И далее Тарковский переходит к себе как к художнику: «…Собираясь делать свою новую картину («Жертвоприношение». – Н.Б.), собираясь делать новый шаг в этом направлении, я ощущаю совершенную ясность в том, что должен относиться к нему не как к свободному творчеству, а как к поступку, как к вынужденному акту, когда уже работа не может приносить удовольствия, а является тяжелым и даже гнетущим долгом. (Курсив мой. – Н.Б.) По правде говоря, я никогда не понимал того, что художник может быть счастлив в процессе своего творчества. <…> Человек живет не для того, чтобы быть счастливым. Есть вещи гораздо более важные, чем счастье». Это последние слова в речи.

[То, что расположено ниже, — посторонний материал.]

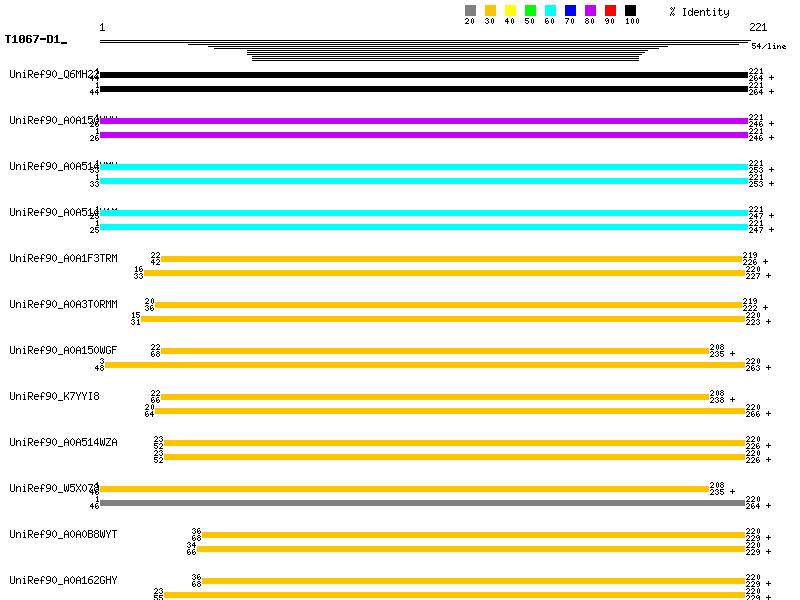
Task: Open the UniRef90_A0A514WZA hit
Action: tap(63, 443)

Признания ошеломляющие после ставших уже тривиальными заявлений художников о творчестве как желанном благе, как спасительной нити. Вот ведь и мой настольный Киркегор, исключительно близкий героям трех последних фильмов Тарковского, о том же: «Я счастлив, только когда творю… Стоит сделать перерыв хоть на несколько дней, и я болен, угнетен, голова тяжелеет…» Что-то вроде наркомании. Или: «Сколь часто я говорил себе: подобно принцессе из «Тысячи и одной ночи» я спасал свою жизнь тем, что длил рассказ, то есть сочинительствовал. Сочинительство и было моей жизнью. Чудовищную тоску, сердечные страдания симпатического свойства – все, все мог я преодолеть, если сочинял. Когда мир обрушивался на меня, то его жестокость, кого-нибудь другого подкосившая бы, меня делала еще более продуктивным. Я забывал абсолютно обо всем, никто и ничто не было властно надо мной, если только я мог писать…»

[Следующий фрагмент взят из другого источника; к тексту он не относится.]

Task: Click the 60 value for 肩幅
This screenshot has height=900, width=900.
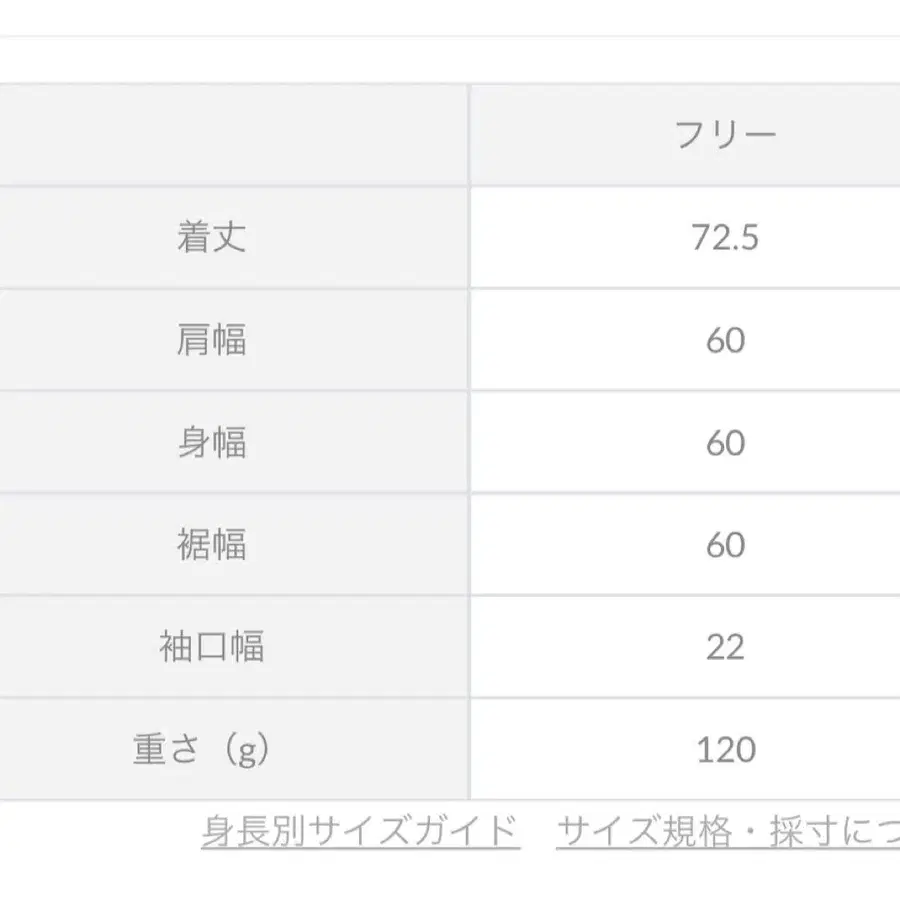Action: [x=725, y=341]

Нельзя сказать, что Тарковский мог бы прожить без творчества, совсем напротив – он очень страдал от длительных вынужденных простоев, и сама реальность жизни во многом воспринималась им как возможность работать, о чем в дневниках немало сказано. Но счастье? Нет, совсем иная, почти болезненная внутренняя установка, притом не придуманная и отрепетированная, а признательно-глубинная. «…Я должен относиться к нему не как к свободному творчеству…» (Курсив мой. – Н.Б.) За этим – жертва личным эстетическим произволом и выход к понятию долга как внутреннему и принципиально внесоциальному «приказу». То есть Тарковский явно пытается уйти от счастья как вещи эстетической, чувственно-языческой, в сферу действия этического. Художественное для него – область не только и не столько эстетики (эстетика – игра рассчитанных на восприятие и на восхищение формообразующих сил – учитывается, но не является чем-то решающим), сколько религиозного импульса, который всегда пограничен со страданием как сферой преодоления душой телесного хаоса или телесного самодовольства. В лекциях на Высших режиссерских курсах он говорил: «Замысел должен возникать в какой-то особой сфере высшего внутреннего “я”». И далее он через понятие фильма (его замысла и создания) как нравственного поступка вел нить беседы к задаче духовной реализации как основной задаче художника. Что, конечно, труднейшая работа.